The Fenians simply wheeled a barrel of gunpowder up to the wall of the facility when they expected the inmates to be at exercise in the adjacent yard. The explosion blasted a 60-foot gap in the wall; the inward-collapsing rubble might easily have been the death rather than the salvation of the prospective beneficiaries, except that they weren’t actually in the yard at all — nobody was, and nobody escaped Clerkenwell. However, numerous working-class families lived in tenements opposite the gaol, and in fact Clerkenwell had a reputation for political radicalism and Fenian sympathy.

This ‘infernal machine’ tore through Clerkenwell homes, leaving 12 people dead, over 120 injured and numerous buildings clinging to collapse, while windows and chimneys shivered to pieces all up and down the block.
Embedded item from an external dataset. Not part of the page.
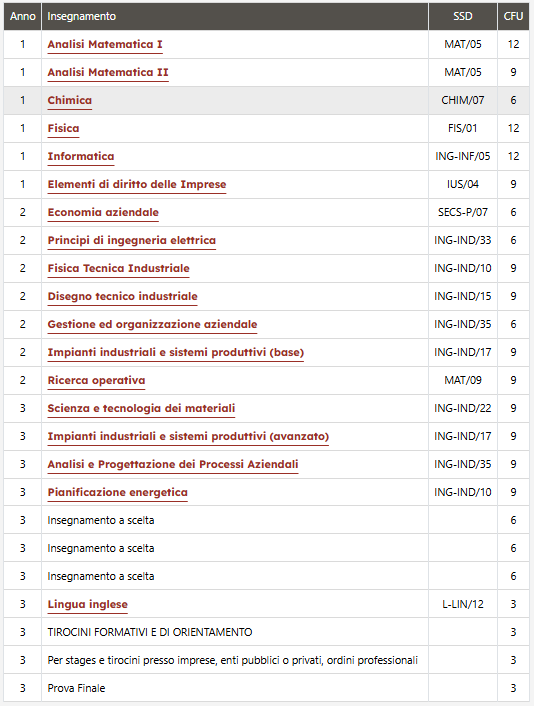Select Fisica Tecnica Industriale link
Screen dimensions: 534x706
click(x=118, y=268)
Improvised struts shore up damaged buildings opposite the wall of Clerkenwell gaol reduced to rubble by the Fenian bombing.

Karl Marx, a strong supporter of the Irish cause, despaired this counterproductive turn towards terrorism: ‘The London masses, who have shown great sympathy towards Ireland, would be made wild and driven into the arms of a reactionary government. One cannot expect the London proletarians to allow themselves to be blown up in honour of Fenian emissaries’.

English reformer Charles Bradlaugh agreed. ‘The worst enemy of the Irish people could not have devised a scheme better calculated to destroy all sympathy’.

The day before the explosion, the Prime Minister Benjamin Disraeli, had banned all political demonstrations in London in an attempt to put a stop to the weekly meetings and marches that were being held in support of the Fenians, with a similar vice-regal declaration in Ireland. Disraeli had feared that the ban might be challenged, but the explosion had the effect of turning public opinion in his favour.

The bombing was later described as the most infamous action carried out by the Fenians in Great Britain in the 19th century.

Considering the magnitude of the crime, someone would have to pay for it.

Image: Punch magazine depicts the Clerkenwell bomber(s) as the ‘Fenian Guy Fawkes’.